### [WHAT TO WORK ON]
From the line containing "Viewport: 690px width, 369px height." through the end of the material below, output each line exactly as written, with pictures excluded.

(PROVIDED DATA begins)

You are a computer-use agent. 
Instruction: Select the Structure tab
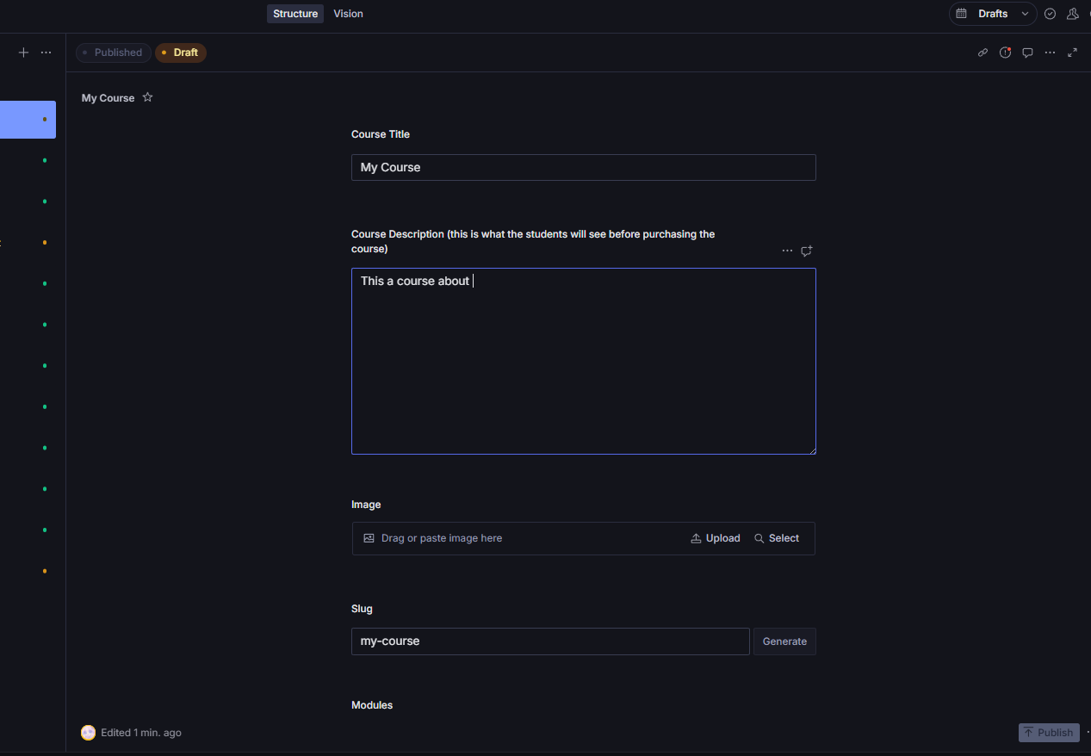(294, 14)
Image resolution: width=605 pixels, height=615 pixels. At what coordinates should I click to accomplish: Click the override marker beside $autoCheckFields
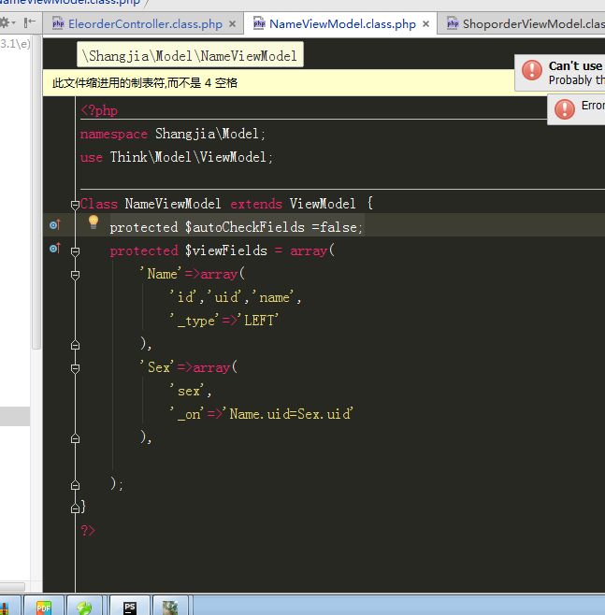coord(54,225)
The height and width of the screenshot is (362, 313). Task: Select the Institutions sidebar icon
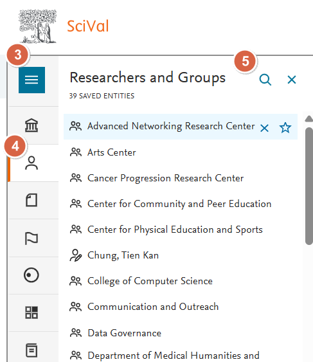pos(31,125)
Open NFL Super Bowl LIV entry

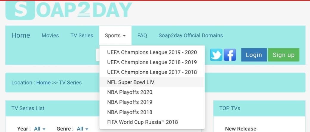pos(131,82)
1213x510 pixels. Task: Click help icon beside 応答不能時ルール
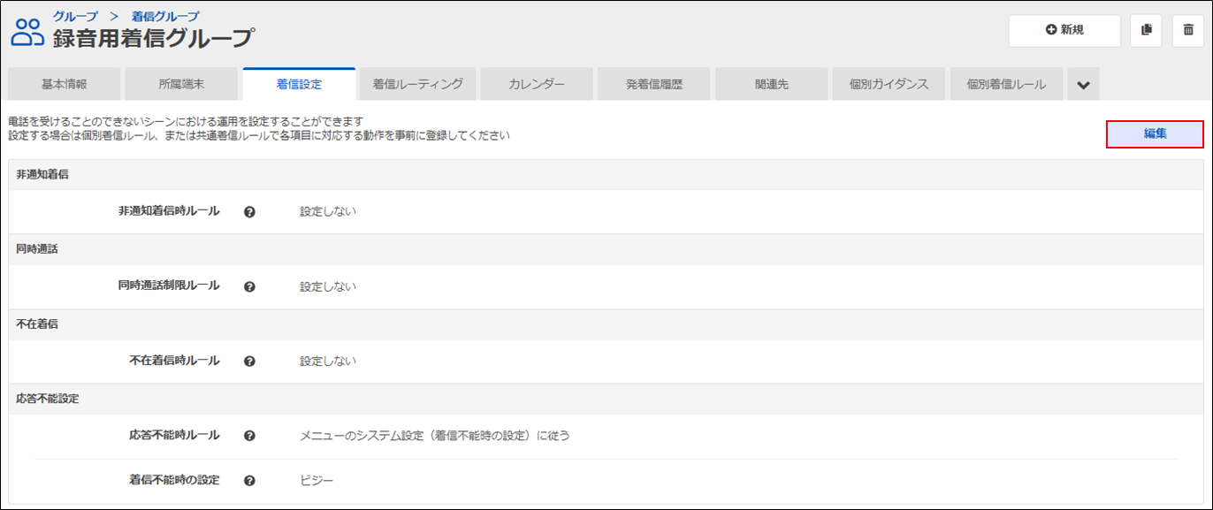249,436
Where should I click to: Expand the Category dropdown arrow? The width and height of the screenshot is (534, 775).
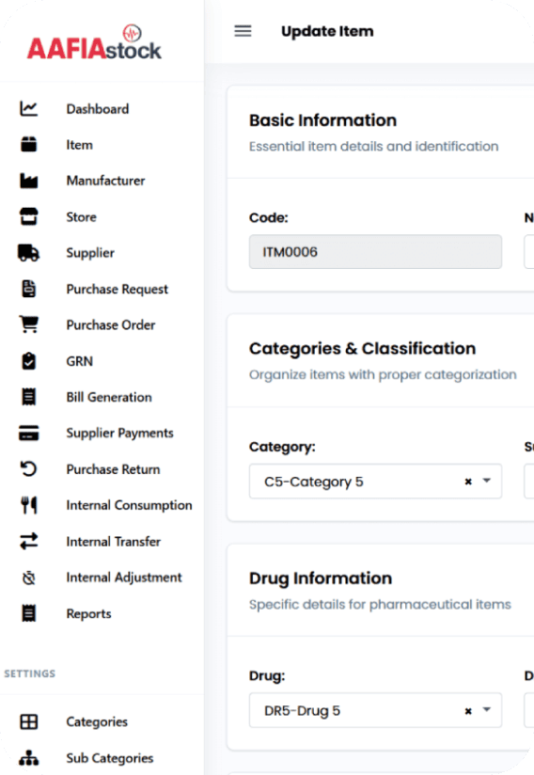coord(487,481)
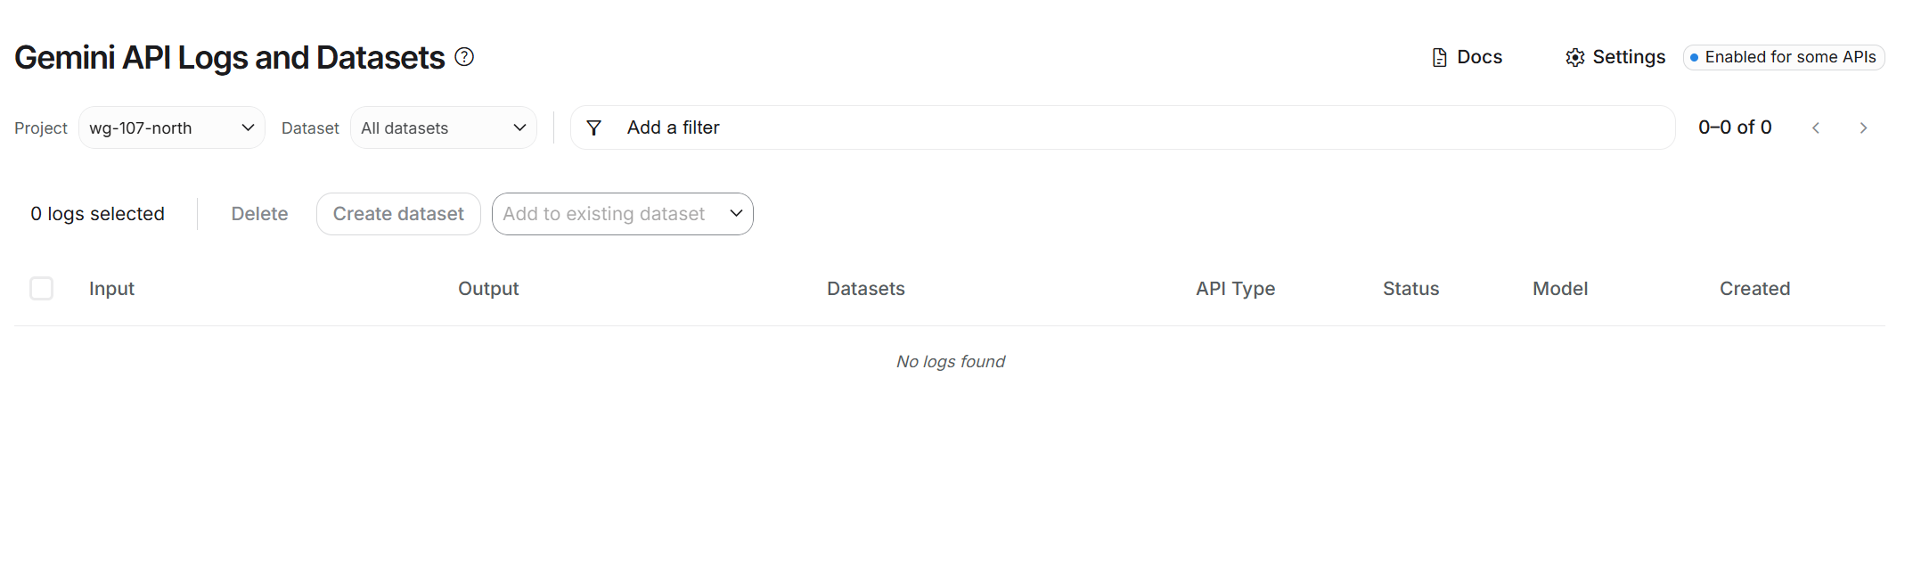Click the Delete button
This screenshot has height=575, width=1913.
point(259,214)
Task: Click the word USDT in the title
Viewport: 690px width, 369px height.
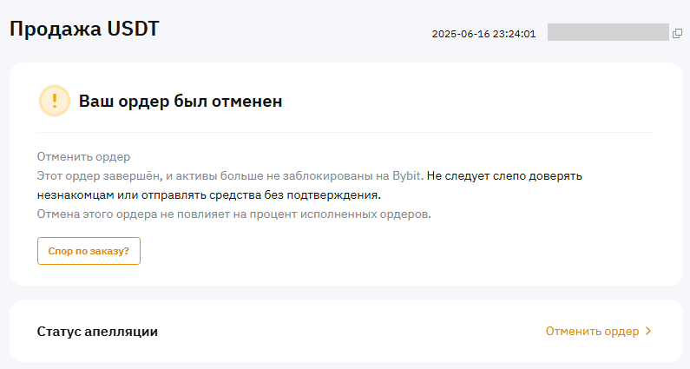Action: coord(133,29)
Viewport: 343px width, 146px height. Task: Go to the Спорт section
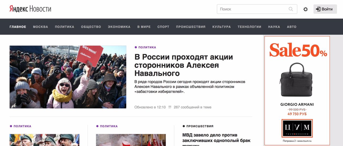pyautogui.click(x=163, y=27)
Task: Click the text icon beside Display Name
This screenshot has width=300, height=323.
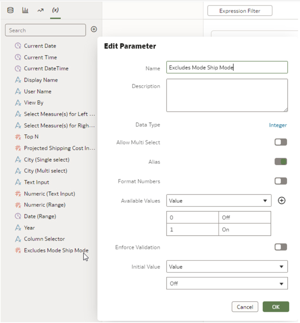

(PROVIDED DATA ends)

### [PROBLEM SOLUTION]
Viewport: 690px width, 369px height.
Action: coord(133,29)
Viewport: 343px width, 146px height. Task: Go to the Спорт section
pyautogui.click(x=163, y=27)
Task: Click the text icon beside Display Name
This screenshot has width=300, height=323.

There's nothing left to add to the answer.